The qualitative physiological model
The first task when designing a mathematical model is to take the abstraction step from the transition of a physiological model to a compartment model. As the figures below show, our model for the female menstrual cycle includes the compartments hypothalamus, pituitary gland and ovaries, connected by the bloodstream. The model delivers a qualitative description of the following regulatory circuit:
In the hypothalamus, the hormone GnRH (gonadotropin-releasing hormone) is formed, which reaches the pituitary gland through a portal system in the form of impulses and stimulates the release of the gonadotropins LH (luteinizing hormone) and FSH (follicle-stimulating hormone) into the bloodstream. The gonadotropins regulate the processes in the ovaries, i.e. the multi-stage maturation process of the follicles, ovulation and the development of the corpus luteum, which control the synthesis of the steroids progesterone and estradiol and of the hormone inhibin. Through the blood, these hormones then reach the hypothalamus and pituitary gland, where they again influence the formation of GnRH, LH, and FSH.
The quantitative physiological model
From the mathematical point of view, a medical phenomenon (in healthy or ill organisms) is not sufficiently understood until a model has been obtained that permits medically sound quantitative predictions.

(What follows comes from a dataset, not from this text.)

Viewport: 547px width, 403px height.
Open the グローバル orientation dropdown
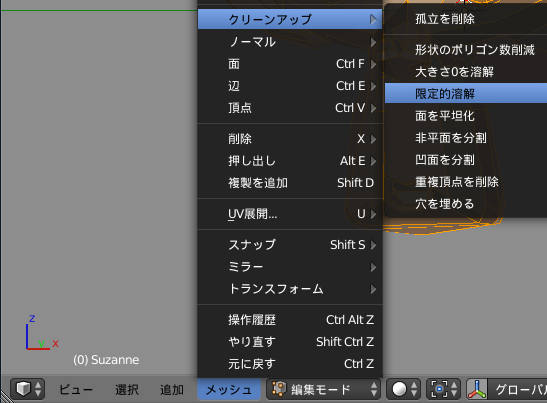tap(517, 389)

To arrive at statements of this kind, the time sequences of the physiological processes are modeled with the aid of differential equations that describe the concentrations of the substances involved over time. Time delays are a typical phenomenon in physiological processes. They are either caused by transport through the blood (as a time difference between the site of their formation and the site of effect), by the delayed start of an effect due to biochemical processes, or by the recovery time of receptors.
To formulate the differential equations of the mathematical model, the physiological and biological processes that occur must be known very accurately. However, the exact chemical reaction mechanisms are often not understood in sufficient detail; often one only knows whether certain hormones have a stimulating or inhibiting effect on other hormones. In semi-quantitative modeling of such switch behavior, Hill functions are used.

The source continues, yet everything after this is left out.